Music is so fundamental to the plot of the books. One of the most important things that happens in in the story—the murder of Kvothe’s parents–happens as a result of a song.

Yeah, our kid is a theater kid! [Kvothe grew up] among traveling troupers. I obviously related to that. Kvothe’s parents are killed because they tell the wrong story. And even throughout the two books we’ve been lucky enough to read, we don’t know if this thing is a tragedy or triumphant. We don’t know how the story is going to end, and that’s also the part of this that’s so exciting. It could really go either way. We could be reading the fantasy equivalent of King Lear, or we could be reading some triumphant story, and we don’t know. We’re two books into the three books set, and we still have no idea.

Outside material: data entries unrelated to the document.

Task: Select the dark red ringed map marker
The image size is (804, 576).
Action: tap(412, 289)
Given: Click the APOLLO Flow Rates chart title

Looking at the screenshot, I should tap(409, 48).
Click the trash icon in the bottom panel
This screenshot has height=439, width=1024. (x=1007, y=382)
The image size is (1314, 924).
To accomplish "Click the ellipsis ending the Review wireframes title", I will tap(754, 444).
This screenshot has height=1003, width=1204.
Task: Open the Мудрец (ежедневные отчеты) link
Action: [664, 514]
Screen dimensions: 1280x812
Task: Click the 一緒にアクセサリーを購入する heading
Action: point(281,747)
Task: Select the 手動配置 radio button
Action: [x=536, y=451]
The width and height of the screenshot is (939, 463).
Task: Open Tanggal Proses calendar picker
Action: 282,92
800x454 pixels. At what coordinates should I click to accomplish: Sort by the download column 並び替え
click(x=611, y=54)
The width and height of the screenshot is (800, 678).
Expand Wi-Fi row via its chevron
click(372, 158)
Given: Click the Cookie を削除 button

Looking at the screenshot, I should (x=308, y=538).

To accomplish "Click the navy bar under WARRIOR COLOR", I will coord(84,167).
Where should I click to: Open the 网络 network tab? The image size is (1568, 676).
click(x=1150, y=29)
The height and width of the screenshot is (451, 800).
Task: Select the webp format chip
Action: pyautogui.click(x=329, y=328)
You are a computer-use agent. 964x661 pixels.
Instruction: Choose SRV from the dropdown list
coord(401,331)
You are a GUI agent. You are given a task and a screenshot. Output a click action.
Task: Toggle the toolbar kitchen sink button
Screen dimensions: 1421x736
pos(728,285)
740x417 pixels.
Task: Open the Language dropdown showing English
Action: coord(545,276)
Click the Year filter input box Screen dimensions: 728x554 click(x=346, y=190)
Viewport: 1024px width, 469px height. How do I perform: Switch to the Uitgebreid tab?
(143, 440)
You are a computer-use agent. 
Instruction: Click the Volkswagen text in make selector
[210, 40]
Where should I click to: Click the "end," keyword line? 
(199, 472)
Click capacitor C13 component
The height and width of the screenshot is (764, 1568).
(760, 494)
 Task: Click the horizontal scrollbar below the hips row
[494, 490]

Is there something nerve-racking about beginning work on this epic adaptation without an ending? [Editor’s note: The third book in the series has yet to be released.]

Yeah! [Laughs.] It’s all nerve-racking. I mean, I don’t understand people who try to write the same thing over and over again. That doesn’t interest me. It’s ironic for me to say, given that I performed the same words every night for a year, but there’s something about writing—you want to go in new directions, you want to go places you haven’t been before. So it’s exciting to jump in, letting Pat lead the way, not knowing if we’re going to come out on the other side all right.

Do you know how it ends?


Hell no! Pat guards this secret. I’ve talked to Pat for hours about these books and the stories in them, and I don’t know how it’s going to end. He’s very good at talking about it in a way that leaves it open.

I know you’ve said “The Story of Tonight” from Hamilton was partly influenced by a passage in The Name of the Wind, but are there other ways you’ve drawn inspiration from the books?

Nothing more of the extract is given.